Reproduce sin cambios las líneas que empiezan con la que contiene "You are a GUI" y terminan con la que contiene "pyautogui.click(x=89, y=366)", ambas incluidas.

══ Datos en estudio ══

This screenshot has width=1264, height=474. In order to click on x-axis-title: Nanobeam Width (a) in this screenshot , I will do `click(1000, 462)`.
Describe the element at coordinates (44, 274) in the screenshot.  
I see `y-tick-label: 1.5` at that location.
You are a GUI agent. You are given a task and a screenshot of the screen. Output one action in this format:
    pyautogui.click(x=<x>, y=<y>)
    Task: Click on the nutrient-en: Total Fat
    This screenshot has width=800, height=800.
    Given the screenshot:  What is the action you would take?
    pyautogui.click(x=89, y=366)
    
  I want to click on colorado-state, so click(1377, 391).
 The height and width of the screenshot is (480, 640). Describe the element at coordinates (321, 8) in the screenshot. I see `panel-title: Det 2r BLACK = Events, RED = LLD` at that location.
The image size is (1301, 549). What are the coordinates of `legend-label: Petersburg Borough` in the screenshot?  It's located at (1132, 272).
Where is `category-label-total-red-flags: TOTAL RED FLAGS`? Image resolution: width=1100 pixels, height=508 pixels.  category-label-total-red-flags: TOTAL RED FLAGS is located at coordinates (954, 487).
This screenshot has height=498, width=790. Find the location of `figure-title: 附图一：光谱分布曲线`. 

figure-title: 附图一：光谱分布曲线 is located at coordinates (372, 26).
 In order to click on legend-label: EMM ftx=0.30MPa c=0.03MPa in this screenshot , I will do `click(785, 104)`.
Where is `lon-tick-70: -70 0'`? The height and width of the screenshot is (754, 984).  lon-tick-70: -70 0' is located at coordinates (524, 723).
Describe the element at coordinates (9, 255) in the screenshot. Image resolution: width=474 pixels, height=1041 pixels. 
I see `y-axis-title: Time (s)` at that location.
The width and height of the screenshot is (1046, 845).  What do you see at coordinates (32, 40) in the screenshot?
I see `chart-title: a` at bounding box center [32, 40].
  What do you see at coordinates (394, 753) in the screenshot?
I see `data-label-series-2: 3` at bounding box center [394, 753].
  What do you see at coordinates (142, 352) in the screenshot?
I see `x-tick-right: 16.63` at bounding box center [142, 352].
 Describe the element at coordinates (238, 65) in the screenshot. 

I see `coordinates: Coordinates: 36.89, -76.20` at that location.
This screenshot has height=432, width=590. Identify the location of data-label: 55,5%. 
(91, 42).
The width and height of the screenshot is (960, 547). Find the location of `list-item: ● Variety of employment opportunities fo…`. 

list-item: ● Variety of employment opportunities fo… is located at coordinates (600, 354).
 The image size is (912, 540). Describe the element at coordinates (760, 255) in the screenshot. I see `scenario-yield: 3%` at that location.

═══

> [Solución del problema]:
You are a GUI agent. You are given a task and a screenshot of the screen. Output one action in this format:
    pyautogui.click(x=<x>, y=<y>)
    Task: Click on the nutrient-en: Total Fat
    This screenshot has width=800, height=800.
    Given the screenshot:  What is the action you would take?
    pyautogui.click(x=89, y=366)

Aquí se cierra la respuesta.